Dave was an excellent modeler and freely shared his expertise and techniques with all. He was an inspiration for many of us and will be missed.


Condolences to his family and friends.


----------



## Robbie Hanson (Jan 4, 2008)

I quite literally grew up reading his articles in Outdoor Railroader and later Finescale Railroader--he was a large inspiration to me to go narrow gauge and I even considered 7/8n2 due to his craftsmanship.

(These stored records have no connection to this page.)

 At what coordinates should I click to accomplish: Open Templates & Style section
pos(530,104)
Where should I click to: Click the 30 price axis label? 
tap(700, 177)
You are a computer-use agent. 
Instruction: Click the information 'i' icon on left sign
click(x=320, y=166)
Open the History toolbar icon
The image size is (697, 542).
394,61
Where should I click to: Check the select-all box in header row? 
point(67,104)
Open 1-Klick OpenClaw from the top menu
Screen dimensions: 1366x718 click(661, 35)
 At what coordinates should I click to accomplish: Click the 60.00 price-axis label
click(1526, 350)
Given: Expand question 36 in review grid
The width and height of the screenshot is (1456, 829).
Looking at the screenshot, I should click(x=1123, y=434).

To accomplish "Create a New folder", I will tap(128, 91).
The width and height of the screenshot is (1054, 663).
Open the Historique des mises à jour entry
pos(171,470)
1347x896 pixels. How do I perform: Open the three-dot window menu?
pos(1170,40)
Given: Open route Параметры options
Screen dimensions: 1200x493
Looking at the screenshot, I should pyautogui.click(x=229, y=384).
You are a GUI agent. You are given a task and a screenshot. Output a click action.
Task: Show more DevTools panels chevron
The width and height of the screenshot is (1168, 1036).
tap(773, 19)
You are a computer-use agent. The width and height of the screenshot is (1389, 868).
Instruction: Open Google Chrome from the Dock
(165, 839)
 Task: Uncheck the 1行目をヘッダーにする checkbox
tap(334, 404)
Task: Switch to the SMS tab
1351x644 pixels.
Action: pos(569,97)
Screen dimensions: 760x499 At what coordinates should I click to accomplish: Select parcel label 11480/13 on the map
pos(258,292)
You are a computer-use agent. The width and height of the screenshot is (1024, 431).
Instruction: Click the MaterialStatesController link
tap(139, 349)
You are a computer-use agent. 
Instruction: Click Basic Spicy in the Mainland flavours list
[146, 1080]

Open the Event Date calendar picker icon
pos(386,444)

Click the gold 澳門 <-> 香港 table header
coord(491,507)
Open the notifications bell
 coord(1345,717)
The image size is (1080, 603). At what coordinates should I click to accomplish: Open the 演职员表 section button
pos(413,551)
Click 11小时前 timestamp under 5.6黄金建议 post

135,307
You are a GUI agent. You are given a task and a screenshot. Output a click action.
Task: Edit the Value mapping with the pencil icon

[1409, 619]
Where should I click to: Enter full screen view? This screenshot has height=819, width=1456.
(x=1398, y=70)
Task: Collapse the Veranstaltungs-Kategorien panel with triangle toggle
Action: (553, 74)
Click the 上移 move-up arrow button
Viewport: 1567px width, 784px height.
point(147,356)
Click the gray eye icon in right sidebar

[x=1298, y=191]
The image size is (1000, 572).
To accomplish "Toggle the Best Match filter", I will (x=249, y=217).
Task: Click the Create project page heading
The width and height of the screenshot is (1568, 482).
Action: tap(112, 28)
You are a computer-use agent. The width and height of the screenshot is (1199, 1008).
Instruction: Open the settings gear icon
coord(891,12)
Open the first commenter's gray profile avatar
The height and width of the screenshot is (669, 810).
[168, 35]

He'll be missed.


----------



## Spule 4 (Jan 2, 2008)

Jim- 

If it was the man that built these models: 

http://www.flickr.com/photos/[email protected]/3491981163/in/photostream 

...I sat and talked with him at the SEGRS for quite a while in (edit 2009). He was very knowledgeable and quite the skilled craftsman. Very sorry to hear this and if this is him and you know his family, send my condolences please.


----------



## Steve Stockham (Jan 2, 2008)

And another master modeler is no more.....(*sigh.)


----------



## Dr Rivet (Jan 5, 2008)

Garrett 

Those are Dave's model's in your photo album.


----------



## Ted Yarbrough (Jan 2, 2008)

Some of you may remember Dave Cummins as 'Do-It-Yourself-Dave' from Outdoor Railroader magazine of years back. He was active with the Georgia Garden Railroad Society and also invlved with 7/8 gauge models. He will be missed! The following e-mail came to notify us of his passing: 

It is with heavy heart that I have been asked to report the passing 
of our dear friend Dave Cummins. He went home to be with our Lord & 
Savior this past Sunday. The visitation will be at Bill Heard Funeral home 
at 3088 Highway 120, Duluth, GA on today between 6-8pm. The funeral 
arrangements are still not confirmed, however, I do know it will be 
Thursday at St. Monica's Catholic Church at 1700 Buford Highway, 
Duluth, GA


----------